_Collected data entries_
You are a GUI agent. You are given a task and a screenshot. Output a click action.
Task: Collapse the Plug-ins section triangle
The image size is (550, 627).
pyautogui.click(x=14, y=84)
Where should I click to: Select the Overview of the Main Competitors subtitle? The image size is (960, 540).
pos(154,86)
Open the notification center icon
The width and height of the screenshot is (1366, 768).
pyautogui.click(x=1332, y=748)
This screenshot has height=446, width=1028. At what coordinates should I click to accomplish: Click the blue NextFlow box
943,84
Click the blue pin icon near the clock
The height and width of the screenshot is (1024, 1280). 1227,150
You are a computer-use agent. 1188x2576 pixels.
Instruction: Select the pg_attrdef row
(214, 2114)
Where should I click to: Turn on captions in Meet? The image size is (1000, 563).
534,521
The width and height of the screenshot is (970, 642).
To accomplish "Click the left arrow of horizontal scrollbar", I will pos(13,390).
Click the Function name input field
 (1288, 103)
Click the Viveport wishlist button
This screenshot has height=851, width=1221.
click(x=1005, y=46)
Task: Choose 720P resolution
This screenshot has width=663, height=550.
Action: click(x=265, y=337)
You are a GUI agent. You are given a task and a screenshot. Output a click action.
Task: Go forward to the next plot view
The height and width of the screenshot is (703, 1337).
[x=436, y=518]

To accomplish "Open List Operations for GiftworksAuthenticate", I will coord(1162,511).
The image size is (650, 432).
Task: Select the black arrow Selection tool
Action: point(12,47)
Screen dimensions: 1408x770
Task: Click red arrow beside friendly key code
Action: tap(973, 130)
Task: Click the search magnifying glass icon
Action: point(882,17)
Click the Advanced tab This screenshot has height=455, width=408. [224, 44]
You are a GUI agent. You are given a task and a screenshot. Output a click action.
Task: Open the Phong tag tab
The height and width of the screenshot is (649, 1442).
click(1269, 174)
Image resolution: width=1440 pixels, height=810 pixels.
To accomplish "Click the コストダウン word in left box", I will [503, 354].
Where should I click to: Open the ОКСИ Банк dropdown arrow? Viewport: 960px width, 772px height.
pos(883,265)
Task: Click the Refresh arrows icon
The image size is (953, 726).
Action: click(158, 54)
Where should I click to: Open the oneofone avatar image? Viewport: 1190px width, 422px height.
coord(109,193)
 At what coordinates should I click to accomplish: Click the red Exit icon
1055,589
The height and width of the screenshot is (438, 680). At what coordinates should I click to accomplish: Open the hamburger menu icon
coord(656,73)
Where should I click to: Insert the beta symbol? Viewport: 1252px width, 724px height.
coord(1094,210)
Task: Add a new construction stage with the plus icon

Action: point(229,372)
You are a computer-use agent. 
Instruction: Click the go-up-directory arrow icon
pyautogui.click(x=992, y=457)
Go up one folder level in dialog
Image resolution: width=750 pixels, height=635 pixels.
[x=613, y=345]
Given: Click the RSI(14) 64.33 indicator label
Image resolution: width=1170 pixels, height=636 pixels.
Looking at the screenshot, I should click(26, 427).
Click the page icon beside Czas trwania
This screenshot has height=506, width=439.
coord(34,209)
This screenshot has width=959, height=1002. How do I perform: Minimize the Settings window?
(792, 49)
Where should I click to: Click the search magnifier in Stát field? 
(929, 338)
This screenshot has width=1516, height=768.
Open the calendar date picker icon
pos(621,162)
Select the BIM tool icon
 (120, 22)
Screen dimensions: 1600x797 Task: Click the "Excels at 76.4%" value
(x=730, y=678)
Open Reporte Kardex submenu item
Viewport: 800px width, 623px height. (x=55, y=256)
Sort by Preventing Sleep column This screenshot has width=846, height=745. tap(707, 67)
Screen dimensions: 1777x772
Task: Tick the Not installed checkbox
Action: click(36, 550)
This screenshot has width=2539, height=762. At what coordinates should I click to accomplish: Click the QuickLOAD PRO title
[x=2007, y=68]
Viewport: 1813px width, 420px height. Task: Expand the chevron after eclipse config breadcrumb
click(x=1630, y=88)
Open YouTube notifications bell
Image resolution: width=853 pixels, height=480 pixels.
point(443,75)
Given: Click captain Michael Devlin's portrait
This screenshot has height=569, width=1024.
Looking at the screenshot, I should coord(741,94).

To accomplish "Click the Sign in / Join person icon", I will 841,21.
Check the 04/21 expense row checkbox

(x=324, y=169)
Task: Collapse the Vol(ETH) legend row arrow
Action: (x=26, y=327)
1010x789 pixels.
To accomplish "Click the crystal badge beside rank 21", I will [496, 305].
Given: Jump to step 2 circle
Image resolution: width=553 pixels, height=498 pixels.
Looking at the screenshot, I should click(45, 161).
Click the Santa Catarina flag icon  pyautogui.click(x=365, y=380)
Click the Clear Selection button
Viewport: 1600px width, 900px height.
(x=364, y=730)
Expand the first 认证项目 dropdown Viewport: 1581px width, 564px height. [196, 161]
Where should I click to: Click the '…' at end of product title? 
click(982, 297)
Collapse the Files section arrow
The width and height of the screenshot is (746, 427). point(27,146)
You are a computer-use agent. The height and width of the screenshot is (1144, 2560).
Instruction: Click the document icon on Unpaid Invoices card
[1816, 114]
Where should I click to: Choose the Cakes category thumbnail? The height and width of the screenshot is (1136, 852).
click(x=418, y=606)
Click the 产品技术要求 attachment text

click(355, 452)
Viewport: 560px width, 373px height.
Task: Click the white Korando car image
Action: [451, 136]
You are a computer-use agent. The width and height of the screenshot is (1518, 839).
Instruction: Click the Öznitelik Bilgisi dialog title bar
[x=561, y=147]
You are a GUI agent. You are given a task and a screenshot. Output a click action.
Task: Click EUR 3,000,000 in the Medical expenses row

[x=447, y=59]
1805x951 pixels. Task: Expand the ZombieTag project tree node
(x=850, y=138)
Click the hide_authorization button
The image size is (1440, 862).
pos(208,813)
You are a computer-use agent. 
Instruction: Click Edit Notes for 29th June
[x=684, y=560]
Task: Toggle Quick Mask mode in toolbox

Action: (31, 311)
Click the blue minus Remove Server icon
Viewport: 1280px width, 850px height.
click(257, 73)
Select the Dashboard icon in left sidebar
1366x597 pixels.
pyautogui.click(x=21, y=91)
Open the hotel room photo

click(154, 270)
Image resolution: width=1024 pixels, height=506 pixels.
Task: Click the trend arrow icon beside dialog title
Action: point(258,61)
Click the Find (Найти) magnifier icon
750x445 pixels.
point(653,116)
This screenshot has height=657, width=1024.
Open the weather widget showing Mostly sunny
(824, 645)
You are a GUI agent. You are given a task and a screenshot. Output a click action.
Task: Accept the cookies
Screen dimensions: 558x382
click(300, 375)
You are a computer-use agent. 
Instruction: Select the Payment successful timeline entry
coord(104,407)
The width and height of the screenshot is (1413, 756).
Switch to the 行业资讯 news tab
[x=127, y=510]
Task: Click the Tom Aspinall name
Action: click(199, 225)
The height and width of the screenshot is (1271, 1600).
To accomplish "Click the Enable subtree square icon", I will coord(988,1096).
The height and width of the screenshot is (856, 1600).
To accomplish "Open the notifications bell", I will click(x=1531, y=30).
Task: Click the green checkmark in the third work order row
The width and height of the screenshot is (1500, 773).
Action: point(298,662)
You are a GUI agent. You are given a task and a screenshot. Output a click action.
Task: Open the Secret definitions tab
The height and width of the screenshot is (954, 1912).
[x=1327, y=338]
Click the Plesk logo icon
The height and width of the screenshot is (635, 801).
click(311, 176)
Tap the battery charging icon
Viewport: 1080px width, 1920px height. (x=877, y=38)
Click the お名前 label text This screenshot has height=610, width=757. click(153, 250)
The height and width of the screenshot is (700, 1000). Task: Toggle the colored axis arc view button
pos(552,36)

_Exercise goal_
The records above are to be returned exactly as they appear.

_Result for this task_
You are a GUI agent. You are given a task and a screenshot. Output a click action.
Task: Collapse the Plug-ins section triangle
The image size is (550, 627).
pyautogui.click(x=14, y=84)
Where should I click to: Select the Overview of the Main Competitors subtitle? The image size is (960, 540).
pos(154,86)
Open the notification center icon
The width and height of the screenshot is (1366, 768).
pyautogui.click(x=1332, y=748)
This screenshot has height=446, width=1028. At what coordinates should I click to accomplish: Click the blue NextFlow box
943,84
Click the blue pin icon near the clock
The height and width of the screenshot is (1024, 1280). 1227,150
You are a computer-use agent. 1188x2576 pixels.
Instruction: Select the pg_attrdef row
(214, 2114)
Where should I click to: Turn on captions in Meet? The image size is (1000, 563).
534,521
The width and height of the screenshot is (970, 642).
To accomplish "Click the left arrow of horizontal scrollbar", I will pos(13,390).
Click the Function name input field
 (1288, 103)
Click the Viveport wishlist button
This screenshot has height=851, width=1221.
click(x=1005, y=46)
Task: Choose 720P resolution
This screenshot has width=663, height=550.
Action: click(x=265, y=337)
You are a GUI agent. You are given a task and a screenshot. Output a click action.
Task: Go forward to the next plot view
The height and width of the screenshot is (703, 1337).
[x=436, y=518]

To accomplish "Open List Operations for GiftworksAuthenticate", I will coord(1162,511).
The image size is (650, 432).
Task: Select the black arrow Selection tool
Action: point(12,47)
Screen dimensions: 1408x770
Task: Click red arrow beside friendly key code
Action: tap(973, 130)
Task: Click the search magnifying glass icon
Action: point(882,17)
Click the Advanced tab This screenshot has height=455, width=408. [224, 44]
You are a GUI agent. You are given a task and a screenshot. Output a click action.
Task: Open the Phong tag tab
The height and width of the screenshot is (649, 1442).
click(1269, 174)
Image resolution: width=1440 pixels, height=810 pixels.
To accomplish "Click the コストダウン word in left box", I will [503, 354].
Where should I click to: Open the ОКСИ Банк dropdown arrow? Viewport: 960px width, 772px height.
pos(883,265)
Task: Click the Refresh arrows icon
The image size is (953, 726).
Action: click(158, 54)
Where should I click to: Open the oneofone avatar image? Viewport: 1190px width, 422px height.
coord(109,193)
 At what coordinates should I click to accomplish: Click the red Exit icon
1055,589
The height and width of the screenshot is (438, 680). At what coordinates should I click to accomplish: Open the hamburger menu icon
coord(656,73)
Where should I click to: Insert the beta symbol? Viewport: 1252px width, 724px height.
coord(1094,210)
Task: Add a new construction stage with the plus icon

Action: point(229,372)
You are a computer-use agent. 
Instruction: Click the go-up-directory arrow icon
pyautogui.click(x=992, y=457)
Go up one folder level in dialog
Image resolution: width=750 pixels, height=635 pixels.
[x=613, y=345]
Given: Click the RSI(14) 64.33 indicator label
Image resolution: width=1170 pixels, height=636 pixels.
Looking at the screenshot, I should click(26, 427).
Click the page icon beside Czas trwania
This screenshot has height=506, width=439.
coord(34,209)
This screenshot has width=959, height=1002. How do I perform: Minimize the Settings window?
(792, 49)
Where should I click to: Click the search magnifier in Stát field? 
(929, 338)
This screenshot has width=1516, height=768.
Open the calendar date picker icon
pos(621,162)
Select the BIM tool icon
 (120, 22)
Screen dimensions: 1600x797 Task: Click the "Excels at 76.4%" value
(x=730, y=678)
Open Reporte Kardex submenu item
Viewport: 800px width, 623px height. (x=55, y=256)
Sort by Preventing Sleep column This screenshot has width=846, height=745. tap(707, 67)
Screen dimensions: 1777x772
Task: Tick the Not installed checkbox
Action: click(36, 550)
This screenshot has width=2539, height=762. At what coordinates should I click to accomplish: Click the QuickLOAD PRO title
[x=2007, y=68]
Viewport: 1813px width, 420px height. Task: Expand the chevron after eclipse config breadcrumb
click(x=1630, y=88)
Open YouTube notifications bell
Image resolution: width=853 pixels, height=480 pixels.
point(443,75)
Given: Click captain Michael Devlin's portrait
This screenshot has height=569, width=1024.
Looking at the screenshot, I should coord(741,94).

To accomplish "Click the Sign in / Join person icon", I will 841,21.
Check the 04/21 expense row checkbox

(x=324, y=169)
Task: Collapse the Vol(ETH) legend row arrow
Action: (x=26, y=327)
1010x789 pixels.
To accomplish "Click the crystal badge beside rank 21", I will [496, 305].
Given: Jump to step 2 circle
Image resolution: width=553 pixels, height=498 pixels.
Looking at the screenshot, I should click(45, 161).
Click the Santa Catarina flag icon  pyautogui.click(x=365, y=380)
Click the Clear Selection button
Viewport: 1600px width, 900px height.
(x=364, y=730)
Expand the first 认证项目 dropdown Viewport: 1581px width, 564px height. [196, 161]
Where should I click to: Click the '…' at end of product title? 
click(982, 297)
Collapse the Files section arrow
The width and height of the screenshot is (746, 427). point(27,146)
You are a computer-use agent. The height and width of the screenshot is (1144, 2560).
Instruction: Click the document icon on Unpaid Invoices card
[1816, 114]
Where should I click to: Choose the Cakes category thumbnail? The height and width of the screenshot is (1136, 852).
click(x=418, y=606)
Click the 产品技术要求 attachment text

click(355, 452)
Viewport: 560px width, 373px height.
Task: Click the white Korando car image
Action: [451, 136]
You are a computer-use agent. The width and height of the screenshot is (1518, 839).
Instruction: Click the Öznitelik Bilgisi dialog title bar
[x=561, y=147]
You are a GUI agent. You are given a task and a screenshot. Output a click action.
Task: Click EUR 3,000,000 in the Medical expenses row

[x=447, y=59]
1805x951 pixels. Task: Expand the ZombieTag project tree node
(x=850, y=138)
Click the hide_authorization button
The image size is (1440, 862).
pos(208,813)
You are a computer-use agent. 
Instruction: Click Edit Notes for 29th June
[x=684, y=560]
Task: Toggle Quick Mask mode in toolbox

Action: (31, 311)
Click the blue minus Remove Server icon
Viewport: 1280px width, 850px height.
click(257, 73)
Select the Dashboard icon in left sidebar
1366x597 pixels.
pyautogui.click(x=21, y=91)
Open the hotel room photo

click(154, 270)
Image resolution: width=1024 pixels, height=506 pixels.
Task: Click the trend arrow icon beside dialog title
Action: point(258,61)
Click the Find (Найти) magnifier icon
750x445 pixels.
point(653,116)
This screenshot has height=657, width=1024.
Open the weather widget showing Mostly sunny
(824, 645)
You are a GUI agent. You are given a task and a screenshot. Output a click action.
Task: Accept the cookies
Screen dimensions: 558x382
click(300, 375)
You are a computer-use agent. 
Instruction: Select the Payment successful timeline entry
coord(104,407)
The width and height of the screenshot is (1413, 756).
Switch to the 行业资讯 news tab
[x=127, y=510]
Task: Click the Tom Aspinall name
Action: click(199, 225)
The height and width of the screenshot is (1271, 1600).
To accomplish "Click the Enable subtree square icon", I will coord(988,1096).
The height and width of the screenshot is (856, 1600).
To accomplish "Open the notifications bell", I will click(x=1531, y=30).
Task: Click the green checkmark in the third work order row
The width and height of the screenshot is (1500, 773).
Action: point(298,662)
You are a GUI agent. You are given a task and a screenshot. Output a click action.
Task: Open the Secret definitions tab
The height and width of the screenshot is (954, 1912).
[x=1327, y=338]
Click the Plesk logo icon
The height and width of the screenshot is (635, 801).
click(311, 176)
Tap the battery charging icon
Viewport: 1080px width, 1920px height. (x=877, y=38)
Click the お名前 label text This screenshot has height=610, width=757. click(153, 250)
The height and width of the screenshot is (700, 1000). Task: Toggle the colored axis arc view button
pos(552,36)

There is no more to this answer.